PURPOSE In phase III CheckMate 238, adjuvant nivolumab significantly improved recurrence-free survival compared with ipilimumab in patients with resected stage IIIB-C/IV melanoma without a significant difference in overall survival (OS). Here, we investigate progression-free survival (PFS) and OS after postrecurrence systemic therapy. PATIENTS AND METHODS Patients 15 years or older with resected stage IIIB-C/IV melanoma were stratified by stage and tumor PD-L1 status and randomly assigned to receive nivolumab 3 mg/kg every 2 weeks, or ipilimumab 10 mg/kg every 3 weeks for four doses and then every 12 weeks for 1 year or until disease recurrence, unacceptable toxicity, or withdrawal of consent. Patients with recurrence in each group were assessed for PFS and OS from subsequent systemic therapy (SST) initiation per recurrence timing (≤12 months [early] v >12 months [late] from initial therapy). RESULTS Recurrences occurred in 198 (44%) of 453 nivolumab-treated patients (122 early, 76 late) and 232 (51%) of 453 ipilimumab-treated patients (160 early, 72 late). Median PFS on next-line systemic therapy for nivolumab-treated patients recurring early versus late was 4.7 versus 12.4 months (24-month rates, 16% v 31%); median OS was 19.8 versus 42.8 months (24-month rates: 37% v 73%). In response to subsequent therapy, patients on nivolumab with late versus early recurrence were more likely to benefit from anti–PD-1 monotherapy.

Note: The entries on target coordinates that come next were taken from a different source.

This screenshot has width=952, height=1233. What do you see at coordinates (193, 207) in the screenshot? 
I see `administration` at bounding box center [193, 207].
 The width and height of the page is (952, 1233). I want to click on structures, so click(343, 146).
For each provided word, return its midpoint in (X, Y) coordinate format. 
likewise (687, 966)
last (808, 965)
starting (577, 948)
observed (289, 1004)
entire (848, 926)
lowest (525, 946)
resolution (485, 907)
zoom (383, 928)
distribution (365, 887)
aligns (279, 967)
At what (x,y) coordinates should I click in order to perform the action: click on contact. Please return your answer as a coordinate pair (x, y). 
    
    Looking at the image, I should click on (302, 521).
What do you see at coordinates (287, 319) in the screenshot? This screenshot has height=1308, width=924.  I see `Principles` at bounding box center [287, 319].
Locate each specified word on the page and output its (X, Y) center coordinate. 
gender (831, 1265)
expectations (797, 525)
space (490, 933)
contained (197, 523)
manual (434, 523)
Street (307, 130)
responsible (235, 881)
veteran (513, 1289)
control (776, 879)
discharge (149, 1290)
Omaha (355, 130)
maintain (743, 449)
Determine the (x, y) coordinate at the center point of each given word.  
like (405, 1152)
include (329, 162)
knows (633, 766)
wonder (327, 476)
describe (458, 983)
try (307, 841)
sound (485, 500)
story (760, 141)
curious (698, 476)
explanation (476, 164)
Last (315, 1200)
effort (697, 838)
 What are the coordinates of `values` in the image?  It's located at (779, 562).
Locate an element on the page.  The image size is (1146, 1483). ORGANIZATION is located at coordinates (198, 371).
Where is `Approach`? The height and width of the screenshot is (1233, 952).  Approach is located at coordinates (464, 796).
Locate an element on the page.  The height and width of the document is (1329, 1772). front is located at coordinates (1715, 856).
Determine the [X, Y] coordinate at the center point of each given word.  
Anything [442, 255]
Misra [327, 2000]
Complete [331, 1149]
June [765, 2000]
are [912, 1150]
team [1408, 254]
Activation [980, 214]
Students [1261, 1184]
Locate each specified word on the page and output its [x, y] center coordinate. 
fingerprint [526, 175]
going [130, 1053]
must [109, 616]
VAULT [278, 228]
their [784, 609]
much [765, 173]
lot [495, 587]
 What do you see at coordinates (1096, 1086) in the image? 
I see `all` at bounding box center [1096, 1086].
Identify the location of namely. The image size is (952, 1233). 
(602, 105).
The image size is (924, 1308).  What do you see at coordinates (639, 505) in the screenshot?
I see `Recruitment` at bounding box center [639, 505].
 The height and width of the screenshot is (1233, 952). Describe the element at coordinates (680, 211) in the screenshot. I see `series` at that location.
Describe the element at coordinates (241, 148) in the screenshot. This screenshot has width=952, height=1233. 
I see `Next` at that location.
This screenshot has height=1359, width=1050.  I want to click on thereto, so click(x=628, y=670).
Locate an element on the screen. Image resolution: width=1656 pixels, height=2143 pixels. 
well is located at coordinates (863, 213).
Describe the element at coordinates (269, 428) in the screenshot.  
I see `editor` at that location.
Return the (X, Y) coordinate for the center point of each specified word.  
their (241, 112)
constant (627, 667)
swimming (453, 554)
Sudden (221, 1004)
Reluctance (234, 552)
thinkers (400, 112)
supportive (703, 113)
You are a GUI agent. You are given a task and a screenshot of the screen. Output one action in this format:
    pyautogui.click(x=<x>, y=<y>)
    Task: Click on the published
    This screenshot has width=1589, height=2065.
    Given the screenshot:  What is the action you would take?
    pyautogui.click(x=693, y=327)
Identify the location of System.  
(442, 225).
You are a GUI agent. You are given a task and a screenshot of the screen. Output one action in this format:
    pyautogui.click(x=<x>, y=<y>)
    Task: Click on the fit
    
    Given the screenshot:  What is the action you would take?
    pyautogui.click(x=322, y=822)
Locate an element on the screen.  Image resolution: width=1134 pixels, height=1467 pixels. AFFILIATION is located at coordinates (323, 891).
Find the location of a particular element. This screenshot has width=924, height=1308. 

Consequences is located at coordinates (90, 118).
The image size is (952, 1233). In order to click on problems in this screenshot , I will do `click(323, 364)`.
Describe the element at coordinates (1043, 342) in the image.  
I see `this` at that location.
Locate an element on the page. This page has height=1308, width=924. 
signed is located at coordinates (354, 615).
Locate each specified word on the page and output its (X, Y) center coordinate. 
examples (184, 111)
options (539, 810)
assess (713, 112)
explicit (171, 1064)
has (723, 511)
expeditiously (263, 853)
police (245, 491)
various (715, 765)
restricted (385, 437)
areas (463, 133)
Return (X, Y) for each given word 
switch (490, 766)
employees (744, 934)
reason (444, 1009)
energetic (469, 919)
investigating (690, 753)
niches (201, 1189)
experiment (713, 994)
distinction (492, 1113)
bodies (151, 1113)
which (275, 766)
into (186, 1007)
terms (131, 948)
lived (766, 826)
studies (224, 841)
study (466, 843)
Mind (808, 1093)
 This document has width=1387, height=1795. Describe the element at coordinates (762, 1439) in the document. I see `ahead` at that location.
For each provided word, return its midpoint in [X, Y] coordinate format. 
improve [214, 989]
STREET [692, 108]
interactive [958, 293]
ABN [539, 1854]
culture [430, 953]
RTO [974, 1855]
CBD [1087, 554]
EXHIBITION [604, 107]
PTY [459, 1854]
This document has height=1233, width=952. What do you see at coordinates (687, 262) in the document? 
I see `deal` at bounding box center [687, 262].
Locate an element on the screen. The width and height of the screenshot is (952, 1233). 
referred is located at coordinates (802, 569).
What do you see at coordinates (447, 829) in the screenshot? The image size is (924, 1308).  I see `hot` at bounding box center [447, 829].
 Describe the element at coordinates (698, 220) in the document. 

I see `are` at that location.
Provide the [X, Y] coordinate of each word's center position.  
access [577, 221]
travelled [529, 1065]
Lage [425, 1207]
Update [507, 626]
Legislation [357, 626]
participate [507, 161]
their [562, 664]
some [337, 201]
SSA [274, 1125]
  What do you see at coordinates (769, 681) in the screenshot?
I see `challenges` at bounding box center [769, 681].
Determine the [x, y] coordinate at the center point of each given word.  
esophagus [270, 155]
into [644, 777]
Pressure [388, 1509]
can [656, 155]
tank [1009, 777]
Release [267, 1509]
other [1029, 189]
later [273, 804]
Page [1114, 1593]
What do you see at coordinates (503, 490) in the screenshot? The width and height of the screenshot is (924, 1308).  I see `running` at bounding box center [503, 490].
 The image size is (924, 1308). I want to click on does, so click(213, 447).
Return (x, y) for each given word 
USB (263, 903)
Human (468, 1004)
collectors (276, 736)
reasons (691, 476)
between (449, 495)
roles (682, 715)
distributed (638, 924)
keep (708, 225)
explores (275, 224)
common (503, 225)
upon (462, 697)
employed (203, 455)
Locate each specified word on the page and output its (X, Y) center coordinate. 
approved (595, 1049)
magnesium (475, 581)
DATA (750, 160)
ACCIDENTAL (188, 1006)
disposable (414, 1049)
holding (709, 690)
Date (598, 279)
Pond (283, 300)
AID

Nivolumab-treated patients with either an early or late recurrence benefitted from an ipilimumab-based therapy or targeted therapy, each with similar OS. CONCLUSION Postrecurrence survival was longer for patients who recurred >12 months. Patients on nivolumab who recurred early benefitted from SST but had better survival with ipilimumab-based regimens or targeted therapy compared with anti–PD-1 monotherapy.